Le 15 juin dernier, lors du premier anniversaire du marché de Cadjèhoun, la directrice de l’Agence nationale de gestion des marchés (ANaGeM), Eunice Loisel épouse Kinnifo, a annoncé la fin de la gratuité des places dans les marchés urbains nouvellement construits. Mais à ce jour, rien n’a encore changé sur le terrain. Les commerçants affirment n’avoir jamais été informés officiellement. La nouvelle leur est parvenue par les médias et, parfois, même par leurs clients.
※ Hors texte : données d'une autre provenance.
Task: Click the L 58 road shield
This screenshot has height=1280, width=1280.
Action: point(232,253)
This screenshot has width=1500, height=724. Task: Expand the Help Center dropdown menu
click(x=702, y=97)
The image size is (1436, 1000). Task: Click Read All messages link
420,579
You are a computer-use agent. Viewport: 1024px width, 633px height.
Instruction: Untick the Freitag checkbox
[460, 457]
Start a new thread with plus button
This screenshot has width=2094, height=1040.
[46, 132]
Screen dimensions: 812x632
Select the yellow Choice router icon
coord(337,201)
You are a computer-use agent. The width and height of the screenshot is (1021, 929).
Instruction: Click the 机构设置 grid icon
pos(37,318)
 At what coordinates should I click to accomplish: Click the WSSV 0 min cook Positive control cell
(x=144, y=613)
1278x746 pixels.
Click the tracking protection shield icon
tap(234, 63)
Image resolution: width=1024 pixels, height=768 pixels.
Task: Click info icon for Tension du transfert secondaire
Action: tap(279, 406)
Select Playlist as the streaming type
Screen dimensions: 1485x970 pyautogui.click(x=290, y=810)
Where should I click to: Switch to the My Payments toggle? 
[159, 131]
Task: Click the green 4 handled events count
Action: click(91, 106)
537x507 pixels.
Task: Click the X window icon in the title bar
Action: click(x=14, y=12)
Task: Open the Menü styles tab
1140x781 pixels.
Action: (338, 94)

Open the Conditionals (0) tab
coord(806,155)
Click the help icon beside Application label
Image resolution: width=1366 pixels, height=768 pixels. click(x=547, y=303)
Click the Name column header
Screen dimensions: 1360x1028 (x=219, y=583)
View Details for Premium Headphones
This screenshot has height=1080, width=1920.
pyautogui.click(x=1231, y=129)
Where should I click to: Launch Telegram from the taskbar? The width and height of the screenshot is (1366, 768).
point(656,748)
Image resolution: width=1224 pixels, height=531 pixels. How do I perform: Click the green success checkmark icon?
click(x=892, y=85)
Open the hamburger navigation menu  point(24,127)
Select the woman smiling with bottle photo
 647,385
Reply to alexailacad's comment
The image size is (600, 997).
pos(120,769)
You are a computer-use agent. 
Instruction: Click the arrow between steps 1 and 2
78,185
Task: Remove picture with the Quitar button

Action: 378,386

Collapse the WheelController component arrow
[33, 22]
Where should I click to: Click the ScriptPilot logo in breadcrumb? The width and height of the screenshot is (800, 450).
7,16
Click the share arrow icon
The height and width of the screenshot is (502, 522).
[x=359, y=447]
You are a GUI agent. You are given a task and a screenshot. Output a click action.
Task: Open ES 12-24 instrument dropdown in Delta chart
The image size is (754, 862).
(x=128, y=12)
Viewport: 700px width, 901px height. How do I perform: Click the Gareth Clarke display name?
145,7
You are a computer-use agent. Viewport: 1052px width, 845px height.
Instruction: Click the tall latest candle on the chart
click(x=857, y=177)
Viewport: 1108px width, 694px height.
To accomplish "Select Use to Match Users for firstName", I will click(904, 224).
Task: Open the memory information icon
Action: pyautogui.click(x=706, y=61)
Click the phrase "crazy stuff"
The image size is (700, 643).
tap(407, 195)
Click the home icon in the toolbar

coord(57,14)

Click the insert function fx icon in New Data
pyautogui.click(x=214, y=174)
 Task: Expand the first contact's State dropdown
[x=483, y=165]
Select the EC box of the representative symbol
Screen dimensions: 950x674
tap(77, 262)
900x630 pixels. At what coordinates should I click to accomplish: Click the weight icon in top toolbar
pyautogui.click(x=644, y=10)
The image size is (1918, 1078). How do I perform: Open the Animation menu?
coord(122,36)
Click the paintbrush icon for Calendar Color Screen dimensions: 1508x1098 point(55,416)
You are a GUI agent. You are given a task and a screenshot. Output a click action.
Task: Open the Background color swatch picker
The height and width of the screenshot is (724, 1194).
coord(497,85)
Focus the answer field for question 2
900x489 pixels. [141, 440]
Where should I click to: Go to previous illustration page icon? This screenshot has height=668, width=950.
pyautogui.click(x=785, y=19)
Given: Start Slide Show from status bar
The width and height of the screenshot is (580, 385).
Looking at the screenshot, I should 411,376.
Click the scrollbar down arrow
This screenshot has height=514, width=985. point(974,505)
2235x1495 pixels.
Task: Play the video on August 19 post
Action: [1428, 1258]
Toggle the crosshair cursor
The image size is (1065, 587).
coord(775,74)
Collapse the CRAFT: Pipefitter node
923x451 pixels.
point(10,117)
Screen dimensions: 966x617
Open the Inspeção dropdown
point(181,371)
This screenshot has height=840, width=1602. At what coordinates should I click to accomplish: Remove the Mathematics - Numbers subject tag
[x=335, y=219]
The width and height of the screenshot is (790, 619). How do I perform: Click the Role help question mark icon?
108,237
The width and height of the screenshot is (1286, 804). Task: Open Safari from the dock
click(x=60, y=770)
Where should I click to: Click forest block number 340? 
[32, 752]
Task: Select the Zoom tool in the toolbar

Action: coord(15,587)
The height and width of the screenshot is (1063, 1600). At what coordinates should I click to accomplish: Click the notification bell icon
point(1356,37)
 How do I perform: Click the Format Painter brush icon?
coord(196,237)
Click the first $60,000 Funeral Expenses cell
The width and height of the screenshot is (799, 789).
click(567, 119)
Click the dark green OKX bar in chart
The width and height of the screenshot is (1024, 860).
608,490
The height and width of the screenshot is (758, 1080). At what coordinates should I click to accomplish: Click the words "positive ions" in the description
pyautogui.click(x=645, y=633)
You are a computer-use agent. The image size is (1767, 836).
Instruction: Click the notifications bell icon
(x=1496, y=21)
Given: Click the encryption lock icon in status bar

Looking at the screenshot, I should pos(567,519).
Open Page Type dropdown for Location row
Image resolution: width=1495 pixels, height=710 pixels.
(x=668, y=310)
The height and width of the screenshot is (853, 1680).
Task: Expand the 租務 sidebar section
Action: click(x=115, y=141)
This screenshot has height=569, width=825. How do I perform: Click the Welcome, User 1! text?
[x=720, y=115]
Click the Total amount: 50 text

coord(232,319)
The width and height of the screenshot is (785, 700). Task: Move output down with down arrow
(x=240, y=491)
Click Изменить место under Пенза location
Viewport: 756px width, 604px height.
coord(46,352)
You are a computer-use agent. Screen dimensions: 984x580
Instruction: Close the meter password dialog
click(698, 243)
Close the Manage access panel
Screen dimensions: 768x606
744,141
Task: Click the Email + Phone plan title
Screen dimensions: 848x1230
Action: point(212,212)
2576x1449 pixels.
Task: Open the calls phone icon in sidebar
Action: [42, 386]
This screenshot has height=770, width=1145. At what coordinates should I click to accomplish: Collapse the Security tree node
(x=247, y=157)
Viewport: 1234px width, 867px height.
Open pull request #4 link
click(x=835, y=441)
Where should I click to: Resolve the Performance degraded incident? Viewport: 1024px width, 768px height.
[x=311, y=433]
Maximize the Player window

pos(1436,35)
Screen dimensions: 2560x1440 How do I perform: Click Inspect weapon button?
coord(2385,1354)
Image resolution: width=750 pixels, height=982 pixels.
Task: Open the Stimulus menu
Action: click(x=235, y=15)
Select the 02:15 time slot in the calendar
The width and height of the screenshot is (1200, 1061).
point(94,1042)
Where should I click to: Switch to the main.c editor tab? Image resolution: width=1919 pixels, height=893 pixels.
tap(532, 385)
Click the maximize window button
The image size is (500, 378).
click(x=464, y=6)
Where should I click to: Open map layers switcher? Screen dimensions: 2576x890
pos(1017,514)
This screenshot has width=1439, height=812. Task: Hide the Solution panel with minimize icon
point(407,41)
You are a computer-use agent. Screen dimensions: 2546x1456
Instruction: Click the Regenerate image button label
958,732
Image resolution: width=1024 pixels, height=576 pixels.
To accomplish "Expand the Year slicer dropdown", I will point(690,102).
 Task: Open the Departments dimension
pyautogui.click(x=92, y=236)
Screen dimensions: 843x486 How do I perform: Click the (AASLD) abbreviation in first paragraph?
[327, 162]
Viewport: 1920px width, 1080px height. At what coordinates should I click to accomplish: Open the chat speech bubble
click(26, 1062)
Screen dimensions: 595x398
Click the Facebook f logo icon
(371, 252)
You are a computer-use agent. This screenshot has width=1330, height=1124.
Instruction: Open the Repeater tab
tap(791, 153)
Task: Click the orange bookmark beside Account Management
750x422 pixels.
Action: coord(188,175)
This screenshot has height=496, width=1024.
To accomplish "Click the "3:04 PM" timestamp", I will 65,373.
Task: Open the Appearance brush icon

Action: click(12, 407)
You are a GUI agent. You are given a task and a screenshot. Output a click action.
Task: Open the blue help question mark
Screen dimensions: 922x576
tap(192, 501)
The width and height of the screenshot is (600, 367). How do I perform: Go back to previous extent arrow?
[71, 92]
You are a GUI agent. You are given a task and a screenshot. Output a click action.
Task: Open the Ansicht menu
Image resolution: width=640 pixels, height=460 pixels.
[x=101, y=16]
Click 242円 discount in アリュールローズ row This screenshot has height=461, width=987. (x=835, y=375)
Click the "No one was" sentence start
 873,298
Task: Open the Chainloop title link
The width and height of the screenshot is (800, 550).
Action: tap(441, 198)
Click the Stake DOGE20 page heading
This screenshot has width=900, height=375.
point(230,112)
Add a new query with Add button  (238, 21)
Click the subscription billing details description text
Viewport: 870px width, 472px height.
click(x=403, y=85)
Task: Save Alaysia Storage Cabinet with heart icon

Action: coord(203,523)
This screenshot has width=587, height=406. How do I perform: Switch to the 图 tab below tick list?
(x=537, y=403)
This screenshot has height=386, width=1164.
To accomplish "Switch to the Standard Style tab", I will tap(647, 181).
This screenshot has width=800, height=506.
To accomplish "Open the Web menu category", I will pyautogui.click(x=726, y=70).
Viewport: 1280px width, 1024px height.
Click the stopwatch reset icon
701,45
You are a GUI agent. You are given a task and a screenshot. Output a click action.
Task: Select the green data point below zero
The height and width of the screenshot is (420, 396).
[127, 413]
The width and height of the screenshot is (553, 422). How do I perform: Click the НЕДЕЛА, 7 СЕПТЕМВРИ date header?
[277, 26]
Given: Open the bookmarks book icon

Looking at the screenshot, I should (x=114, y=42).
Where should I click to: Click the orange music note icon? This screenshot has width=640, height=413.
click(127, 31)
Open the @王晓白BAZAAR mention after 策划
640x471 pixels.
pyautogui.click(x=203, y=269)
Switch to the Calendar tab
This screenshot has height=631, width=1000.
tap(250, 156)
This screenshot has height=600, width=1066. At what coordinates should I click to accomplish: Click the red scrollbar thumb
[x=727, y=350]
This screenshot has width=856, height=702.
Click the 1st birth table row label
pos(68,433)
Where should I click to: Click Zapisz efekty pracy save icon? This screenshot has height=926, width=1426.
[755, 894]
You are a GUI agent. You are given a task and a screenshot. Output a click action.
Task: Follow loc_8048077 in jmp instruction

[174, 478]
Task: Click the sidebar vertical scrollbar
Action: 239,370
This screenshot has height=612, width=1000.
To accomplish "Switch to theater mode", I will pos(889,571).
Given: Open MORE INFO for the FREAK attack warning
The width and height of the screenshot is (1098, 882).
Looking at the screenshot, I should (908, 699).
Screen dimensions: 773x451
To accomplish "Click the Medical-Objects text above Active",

Mais comment vendeurs et vendeuses accueillent-ils cette mesure ? Sont-ils prêts à débourser chaque jour 600 à 700 FCFA ? Une de nos équipes s’est rendue au marché de de Mènontin dans la matinée de ce mercredi 09 juillet.
« Nous ne vendons presque rien »
Dans les couloirs clairsemés du marché, l’ambiance est morose. Des commerçantes, assises, le regard perdu, d’autres, allongées près de leurs étals, patientent sans grand espoir. « Nous avons appris que nous devrions payer 600 FCFA chaque jour, mais jusqu’à présent, nous ne payons encore rien, car personne n’est venu nous le notifier officiellement », confient-elles. Avant même qu’elle ne soit interrogée, Ablawa, jeune vendeuse de condiments, visiblement révoltée exprime son incapacité à s’acquitter de cette nouvelle obligation : « Nous ne sommes pas en mesure de payer 600 FCFA par jour. Nous ne vendons presque rien, et la plupart du temps, nous passons nos journées à attendre désespérément des clients et à regarder passer le temps ». Plus loin, une vendeuse plus âgée, résignée, raconte, sur un air de nostalgie : « Avant, on prenait des tickets de 50 ou 100 FCFA, et déjà, certaines d’entre nous n’y arrivaient pas. Nos produits périssent, et malgré mon âge, je dois continuer à vendre pour ne pas dépendre totalement de mes enfants. Depuis ce matin, je n’ai encore rien vendu ».
Fermeture précoce et manque d’affluence
Au-delà du coût, d’autres dames pointent l’heure de fermeture du marché : « On ferme aujourd’hui vers 20h-20h30, alors qu’avant, on restait jusqu’au-delà de 22h. Beaucoup de clients venaient tard, ce qui augmentait nos ventes ». Bien qu’elles comprennent la volonté du gouvernement d’assurer l’entretien et le confort des lieux, elles plaident pour des ajustements. « Nous demandons que le montant soit revu à la baisse, autour de 100 à 300 FCFA maximum. Il faudrait aussi reconsidérer l’heure de fermeture et occuper les emplacements vides pour attirer plus de monde et stimuler l’activité », propose maman Antou. Sur une dizaine de commerçants interrogés, seuls deux reconnaissent vendre de façon acceptable. À défaut d’allègement, certains songent déjà à abandonner le marché moderne pour retourner dans la rue, malgré les risques, faute de rentabilité suffisante.